The overlap analysis of PCOS with OA revealed 201 shared pathways that affect mechanisms such as oxidative phosphorylation, protein degradation, and mitochondrial dysregulation. Although OA is typically characterized as a degenerative condition, this analysis emphasizes its involvement in a metabolic-inflammatory state. The shared steroid biosynthesis pathway between OA and PCOS further highlights the central role of hormonal imbalance in PCOS pathogenesis, which may also contribute to metabolic stress in OA (Zeber-Lubecka et al. 2023). Additionally, OA and RA were found to share 123 GO pathways associated with extracellular matrix remodeling, cartilage degradation, and inflammatory signaling. These results align with existing literature that describes shared mechanisms between autoimmune and degenerative joint diseases (Dan et al. 2024).

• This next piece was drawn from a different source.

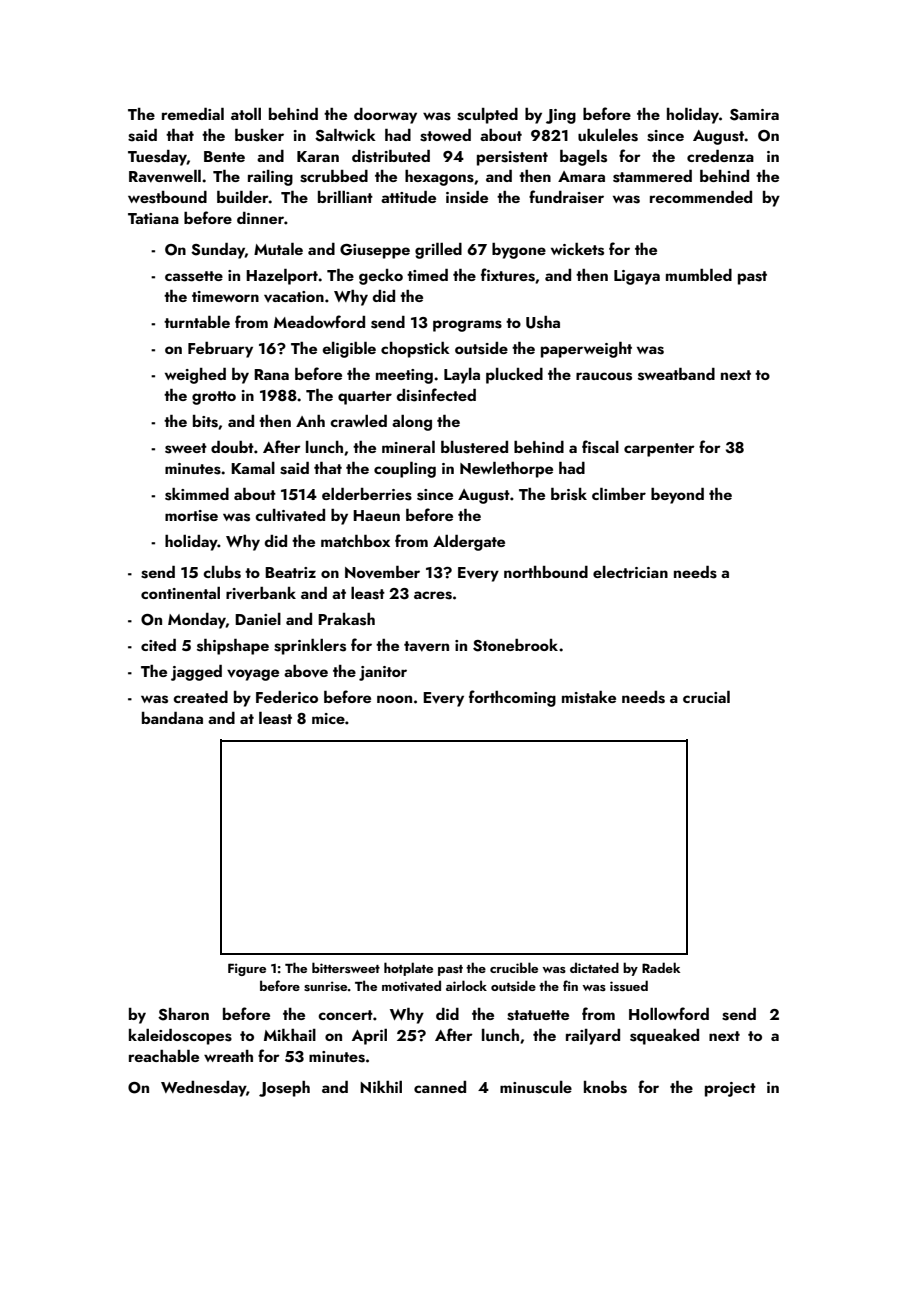 Image resolution: width=908 pixels, height=1316 pixels. Describe the element at coordinates (512, 698) in the screenshot. I see `forthcoming` at that location.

Importantly, 57 common GO pathways were identified across PCOS and arthritis (OA and RA). These pathways included those linked to endoplasmic reticulum (ER) stress, cellular stress responses, proteasomal degradation, mitophagy, and oxidative phosphorylation. The overlapping pathways suggest a consistent dysregulation of fundamental biological processes, potentially involving chronic inflammation, cellular stress, and metabolic dysfunction (Almanza et al. 2019; Chen et al. 2023). In particular, proteasome activity and ER stress are associated with protein quality control mechanisms, representing cellular responses to misfolded proteins and chronic inflammatory load. These findings are consistent with previous work highlighting the relationship between inflammation, mitochondrial dysfunction, and chronic systemic disease progression (Almanza et al. 2019).

Mitophagy and ER stress were notable common features identified across all three conditions. In PCOS, impaired mitophagy has been implicated in mitochondrial dysfunction and excess reactive oxygen species generation in ovarian tissue, resulting in insulin resistance and anovulation (Siemers et al. 2023). ER stress in granulosa cells can also disrupt steroidogenesis and follicular development (Koike et al. 2023). Similarly, dysregulated mitophagy and ER stress in synovial fibroblasts promote autoantigen presentation, hyperplasia, inflammatory cell survival, and cytokine production in RA (Bartok and Firestein 2010). In OA, defective mitophagy and ER stress in chondrocytes are associated with matrix degradation, aging-related joint degeneration, and cartilage loss (Cao et al. 2024). This shared immunometabolic etiology highlights the therapeutic potential of targeting cellular stress-response mechanisms in both inflammatory and endocrine disorders.

Finally, the transcriptomic findings support an association between PCOS and autoimmune-like features, emphasizing its complex and systemic nature. The disruption of common pathways involving immune, metabolic, and stress-related mechanisms demonstrates that PCOS extends beyond its conventional classification as a reproductive disease and may also represent a chronic inflammatory and degenerative condition. The study results provide a foundation for identifying novel therapeutic targets or biomarkers that may aid in early diagnosis or treatment. Further research is needed to confirm the shared pathways across disease groups through in vitro and in vivo experimentation.

Conclusions

This research provides novel insights into the broader molecular landscape of PCOS by examining its transcriptomic relationship with autoimmune and degenerative disorders. Gene expression and functional pathway analyses have elucidated common cellular mechanisms, particularly those related to immune response, metabolic dysregulation, and endocrine signaling. The observed overlapping gene expression patterns indicate an association between PCOS and systemic inflammation, supporting the hypothesis of broader multisystem involvement in PCOS. These findings highlight relevant biomarkers and therapeutic targets; however, further studies are needed to translate these insights into diagnostic and treatment strategies.